University of Cincinnati & Pub Month!

March was a big month for me! I traveled for a talk to the University of Cincinnati, and two articles were published that completed a major research effort.

“We don’t win the game by quitting in the middle” was one of my big points about Technology for Good during my talk at the University of Cincinnati‘s UC Center for Humanities and Technology. As I told the audience, there may be many bad things happening, but we don’t get to good things by quitting in the face of bad things. It’s hard to stay the course in the face of many headwinds, but it’s worth it. It was a great talk with a really engaged audience.


Thank you to Chenxing Xie for inviting me to speak, Kyle Yrigoyen for taking the above picture (and driving me around!), and the very engaged audience members who asked all sorts of great questions. Finally, thanks to Arizona State University and College of Integrative Sciences and Arts at Arizona State University, whose commitment to assuming fundamental responsibility for the economic, social, cultural, and overall health of the communities we serve gives me the ability to pursue and maintain projects like these.

I also published two articles this month! Some articles speed out of the blocks and make their way quickly. Some articles are a marathon. Some cannot be categorized as anything but an epic journey across difficult terrain. The two articles in my collaboration with Ed Nagelhout have been the latter. Ed gathered an incredible data set of interviews with faculty and administrators about how interdisciplinary research succeeds or struggles.

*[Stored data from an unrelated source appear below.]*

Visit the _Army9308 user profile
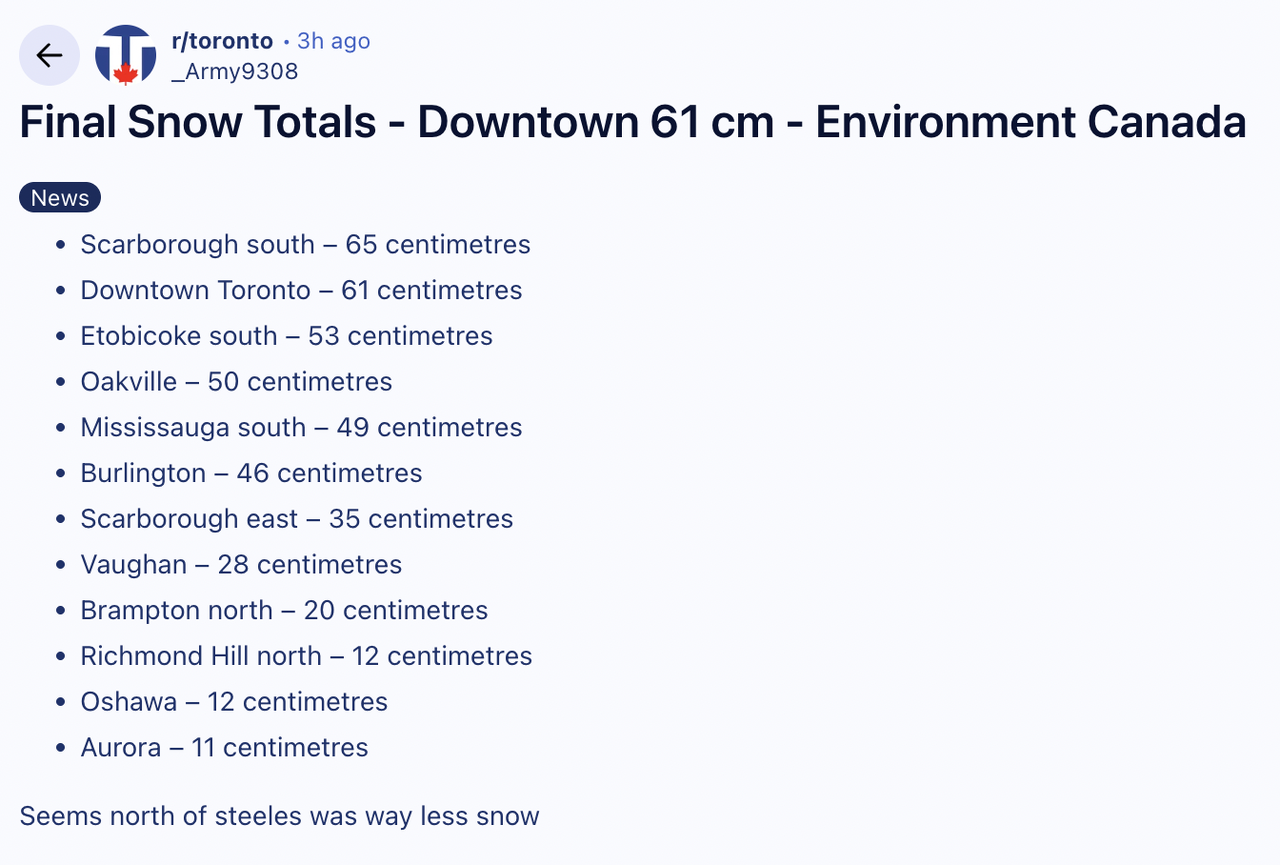The height and width of the screenshot is (865, 1280). coord(235,71)
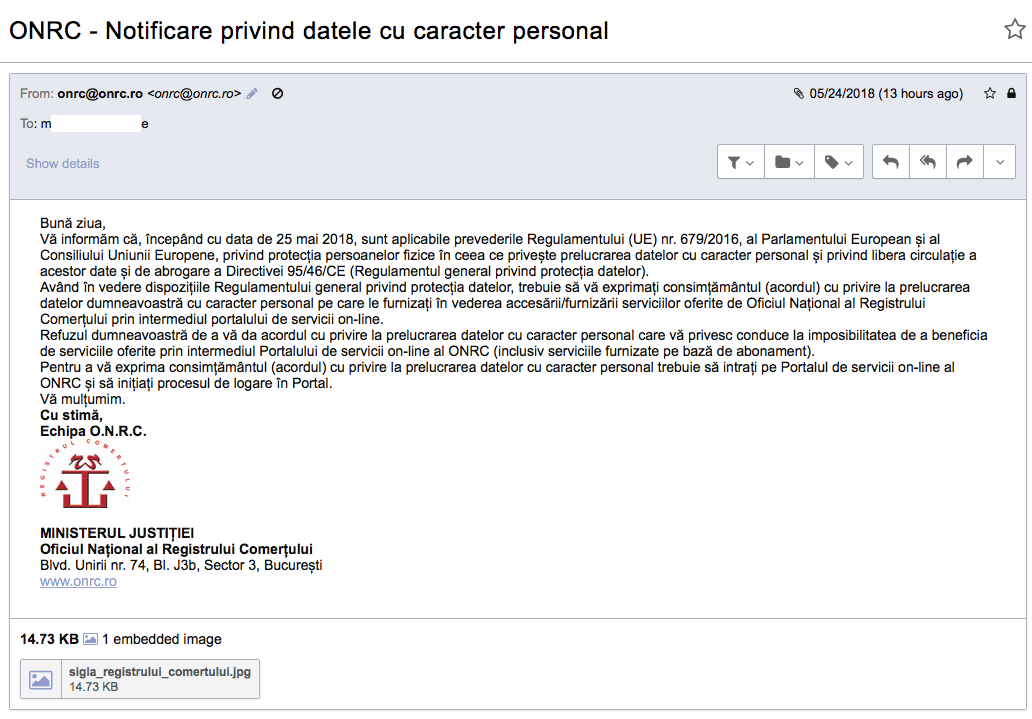Toggle the star beside the email subject title
Screen dimensions: 1032x719
click(x=1014, y=29)
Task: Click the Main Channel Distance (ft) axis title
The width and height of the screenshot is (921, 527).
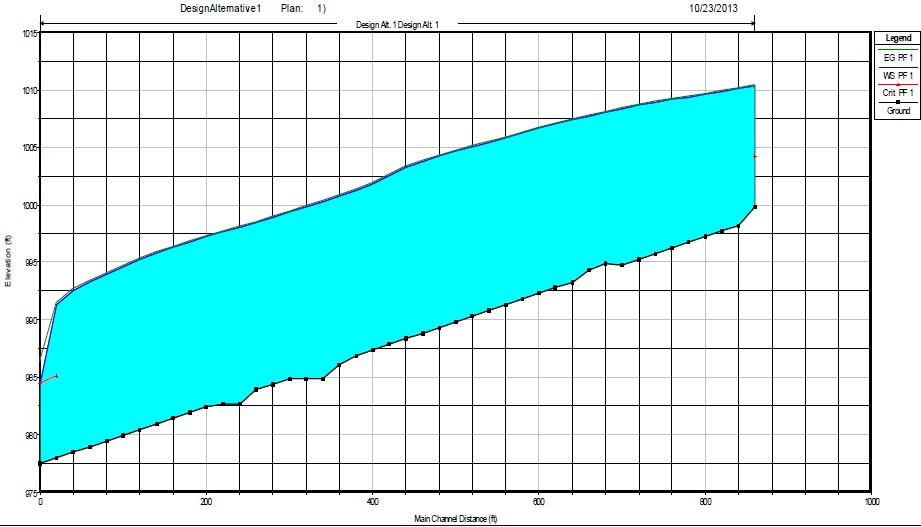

In this first article called “Faculty and Administrator Perceptions of Interdisciplinary Collaborative Writing: Practices, Challenges, and Support Structures,” he, I, and several collaborators studied this huge amount of data in a lot of ways (including corpus analysis; hooray!) and came up with some suggestions about how universities and administrators can support faculty (especially early-career faculty) in conducting interdisciplinary research and writing.

As a born-interdisciplinary researcher, this article is very near and dear to my heart. I am very glad that Ed and I crossed intellectual paths and were able to collaborate on this longterm project. Thanks to Written Communication (Journal) for working with us to make this article a published work!

Ed and I’s second article on institutional interdisciplinary research practices focuses on how institutions can support interdisciplinary work. The tl;dr on “Bridging disciplinary divides: insights and recommendations for fostering interdisciplinary research“: “These findings lead to strategies for supporting researchers in boundary-crossing collaborations: developing faculty skills for cross-disciplinary research, customized tools and scaffolds, clearer guidelines with examples, and specialized mentorship. These strategies can be applied differently for early career, mid-career, and late career faculty members.”

Thank you to Ed for including me in this huge project, and thank you to Higher Education Research and Development for publishing this article!